Monday, June 15, 2015

A Hummingbird’s Heart


the foundations for a christening of ash in a city of god 
Where life is cheap and harder than coal-crusted diamonds
You find black that cuts your fingertips to bleeding when trying to escape

Smoking voices tell me
Birth is the will of your memories.
It can be more than new borne flesh.
It is the fattest promise and the most recurrent dream.

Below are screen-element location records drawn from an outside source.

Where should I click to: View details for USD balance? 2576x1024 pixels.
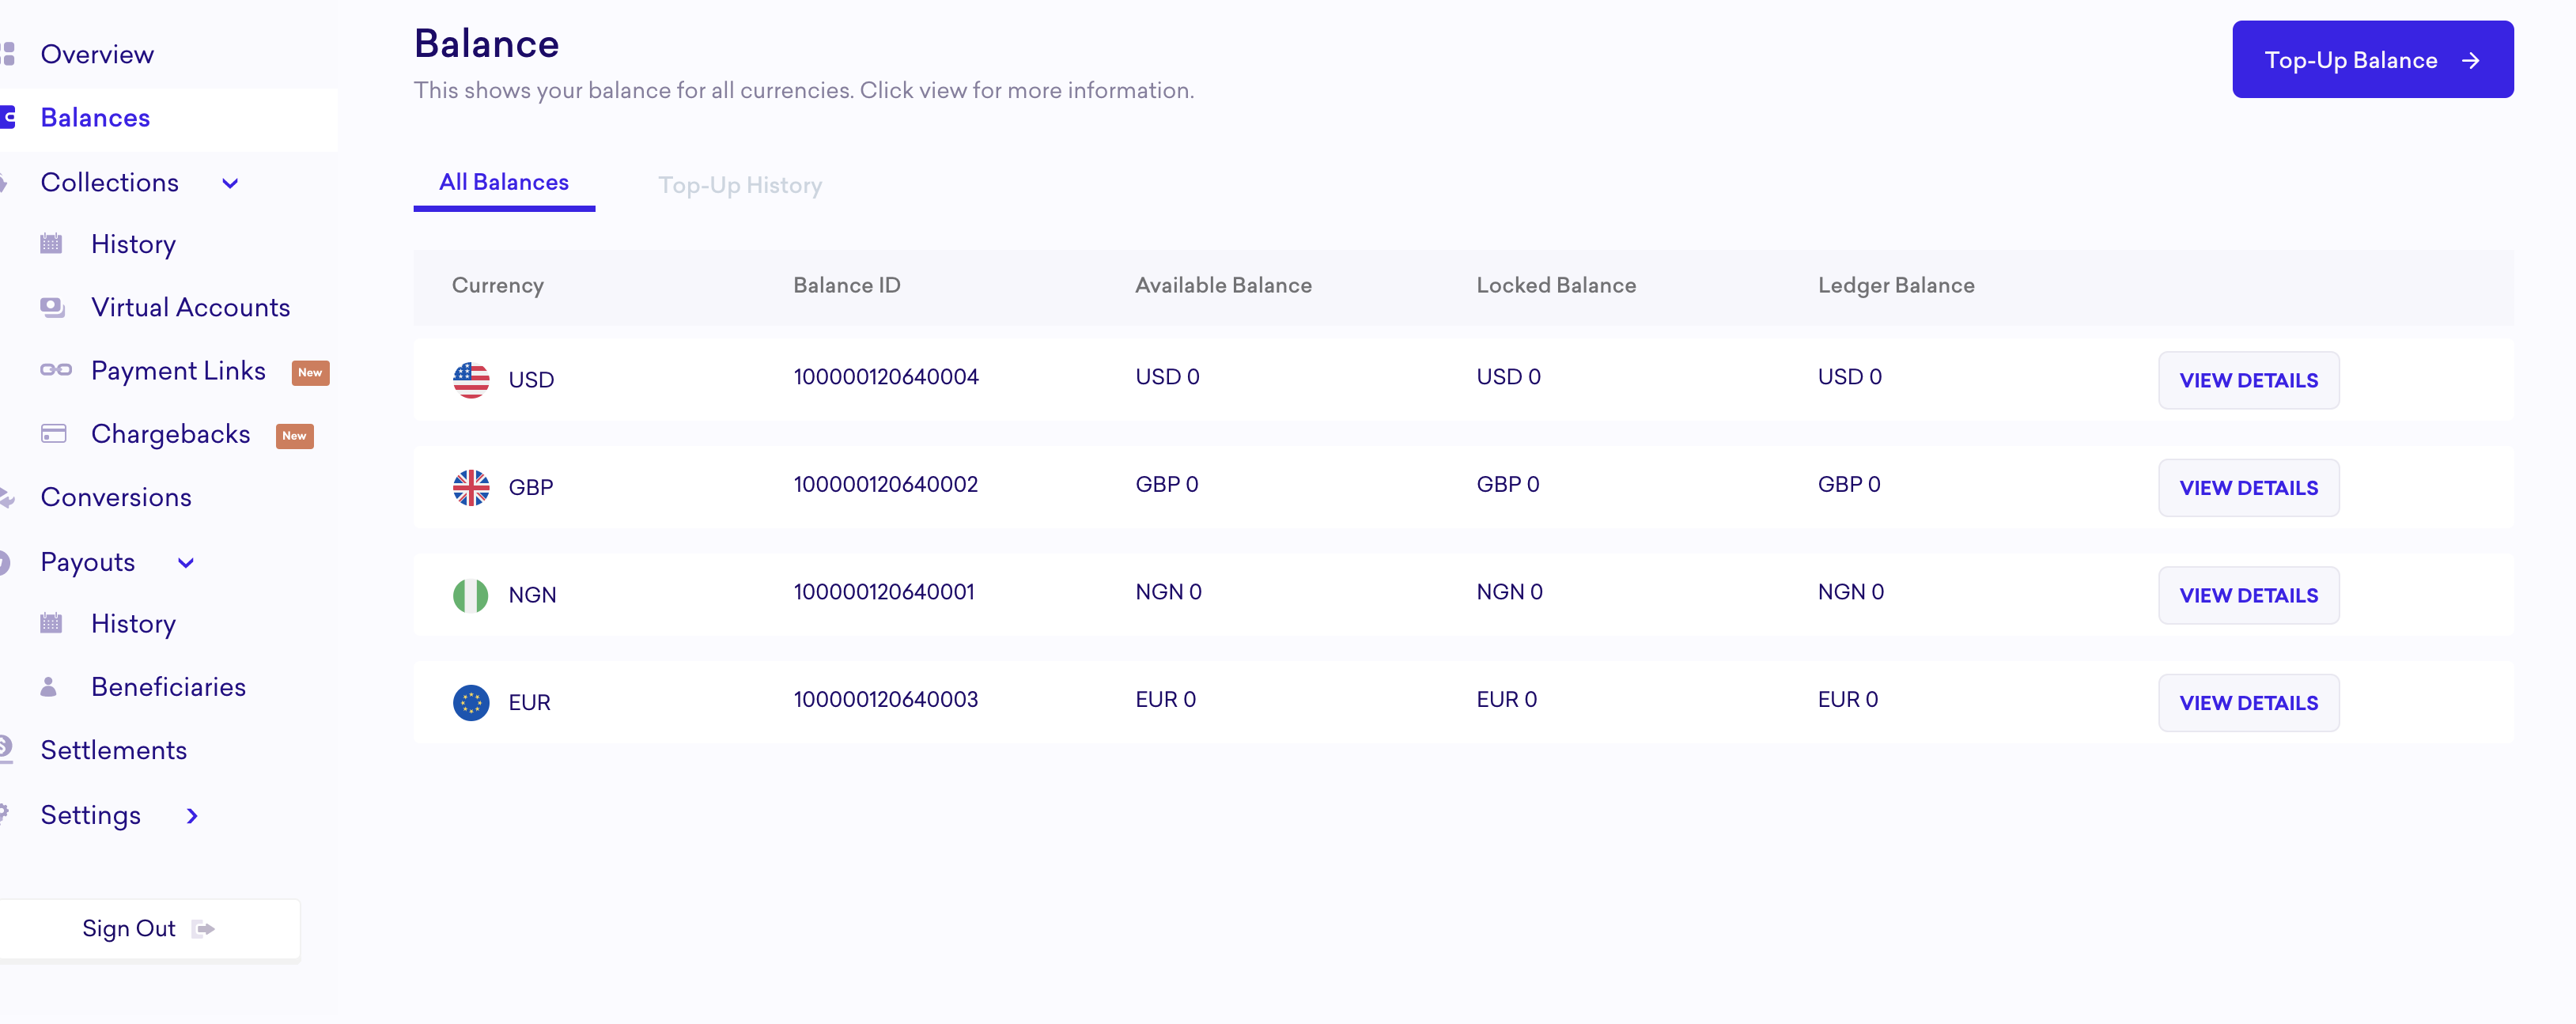2248,380
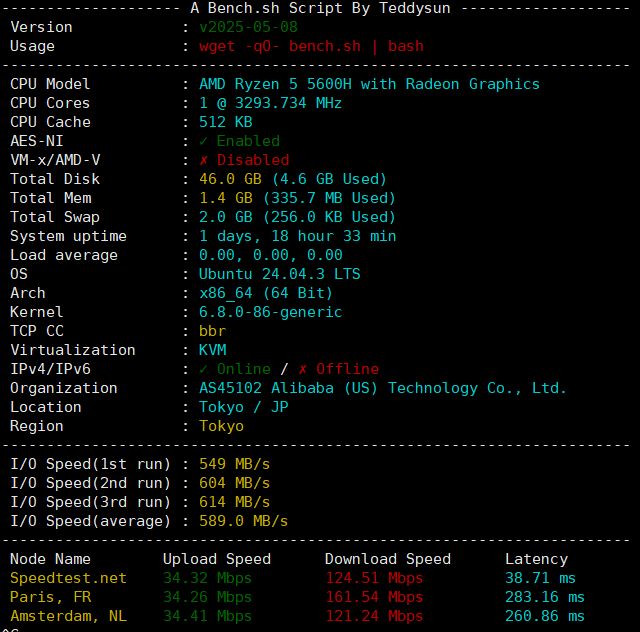Click the Speedtest.net node name

(x=68, y=578)

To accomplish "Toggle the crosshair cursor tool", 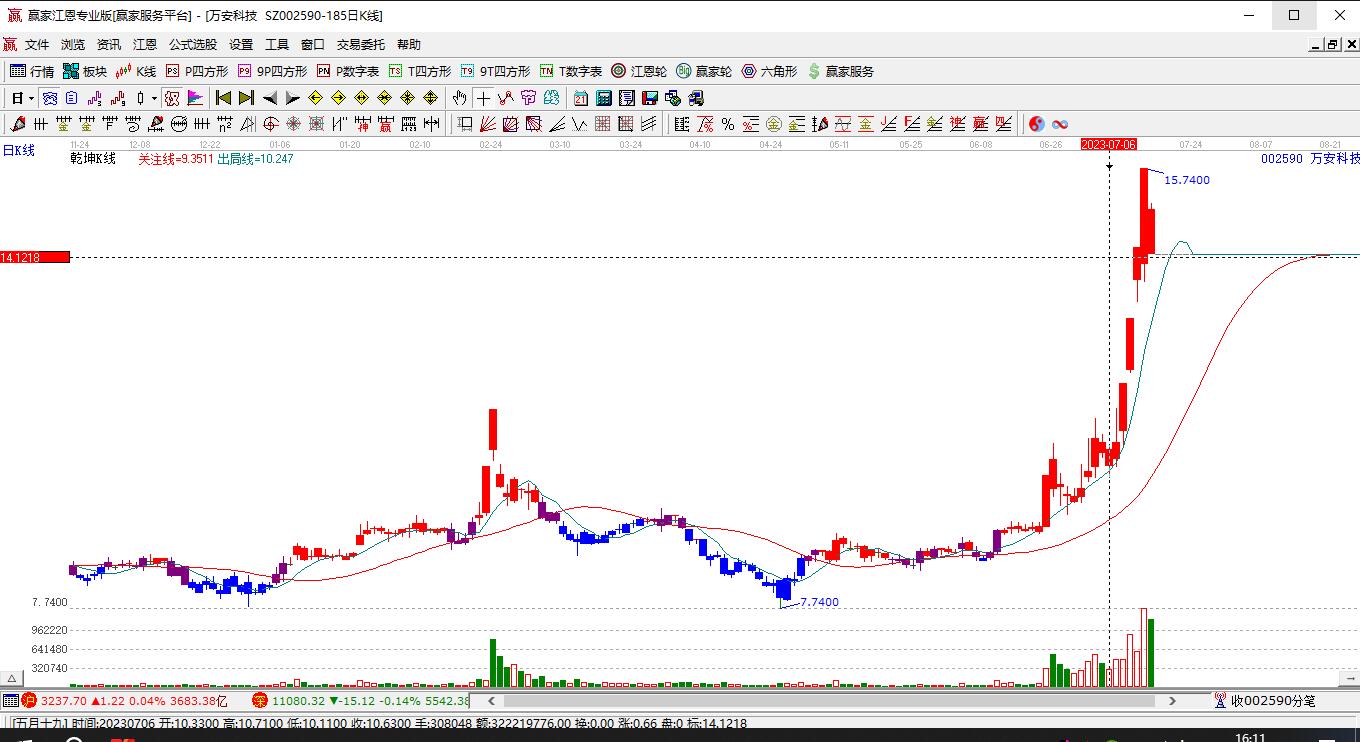I will (483, 98).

In paused light a drowsy evening
feeds me the wisdom of street corner preachers with
names I can’t remember.

They shadow me daily watching all that I do,
nodding gently at my rituals of opening and celebration
As their spell fades into the distance
my secrets search for a new home.

A still, summer afternoon that billowed my thin curtains
Smoothing rooted buildings my arm can easily overcome I raise my hand to talk
static and sand feed the sound of Sunday morning meetings from 60 years past
Congregations remember when ash must be coaxed into flame 
within rules of seized power, without proper consensus

We labor through attempts to forget
the violence of a world we listen to 
where self appointed gods stride aside their cloaks of divinity

Birthrights reinvented in the legacies of the governing class
Fading into the secluded homes of gated communities
Trembling, winsome, sensing the tremors
of a hummingbird’s heart that beats 1,400 times a minute.